„Neither space nor number, nor even time, have the same significance for us that they had for the men [throughout history].“
(E.T. Bell 1937)
Artefacts mobilize spaces‘ and times‘ uniformity into an open scope and infinitesimal range of possible arrangements, foldings, compartimentability. With a non-romanticizing eye, we want to look at spaces of intense experience, under the following methodological assumptions: Grammar provides the possibility structure for what can be expressed in language. We will look specifically at two aspects: grammatical cases and articles. While the latter determine the definiteness or indexicality of nouns (a, this, none etc), cases provide the verbs with a voice (passive, active, medium), make possible subjects and objects of happenings distinguishable and relateable in a manner of ways (nominative, dative, instrumental, etc), and are capable of expressing circumstantial information as position or duration in space and time. In this module we will regard urban activities as verbs that engender cases, and we will regard artefacts as the specifying operators of such engendering.
It is the goal of the module that each student develops the prototype of a conceptual grammar for expressing activities‘ (verbs‘) excertable inflections on things (nouns). The experimental aspect will be to depart from an unusual perspective: we will especially be interested in specifically urban activities enhanced with technological appliances, like a hairdryer, a rice cooker, a moped, a theater space, etc. We will try to read technology in terms of auxiliary structures for expressing new verbal forms and assume that articulating intensities of experience means expressing the different forms actuality can take.
Understanding the scope of grammatical categories for what can be expressed in a way allowing for generalization, the students will gain a powerful toolbox for articulating their own brands and identities as globally active architects.
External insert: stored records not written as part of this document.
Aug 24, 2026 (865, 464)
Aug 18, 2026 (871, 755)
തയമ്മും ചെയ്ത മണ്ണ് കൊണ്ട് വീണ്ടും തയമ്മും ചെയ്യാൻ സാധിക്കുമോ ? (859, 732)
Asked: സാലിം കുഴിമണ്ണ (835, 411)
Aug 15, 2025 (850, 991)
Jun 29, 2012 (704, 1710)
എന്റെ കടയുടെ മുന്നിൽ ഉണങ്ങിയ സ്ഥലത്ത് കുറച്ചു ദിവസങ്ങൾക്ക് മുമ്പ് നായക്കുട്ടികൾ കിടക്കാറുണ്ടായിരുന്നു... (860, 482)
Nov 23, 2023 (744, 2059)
We will start with an amateur-adventure-tour through the „genesis“ of generalizing and abstracting: in what situations and contexts, and by whom, were ideas like the postulational method for investigation, integration of areas by approximation, the coordination of points, the derivation of functions, symmetry groups, variational calculus and invariants, the generality of algebraic formula, the binary code for symbolic logic, or the distinction between cardinal, ordinal or even ideal numbers invented? Each student will read one chapter (or two short ones) in E.T. Bells Men of Mathematics, The Lives and Achievements of the Great Mathematicians from Zeno to Poincaré (Touchstone 1986 ) and present the core concepts in a few slides. Like this we will gather a catalog of powerful schemata of how to generalize and abstract in an enriching, not in an impoverishing way. We can regard these schemata as tools for learning to think, articulate, and dope situations.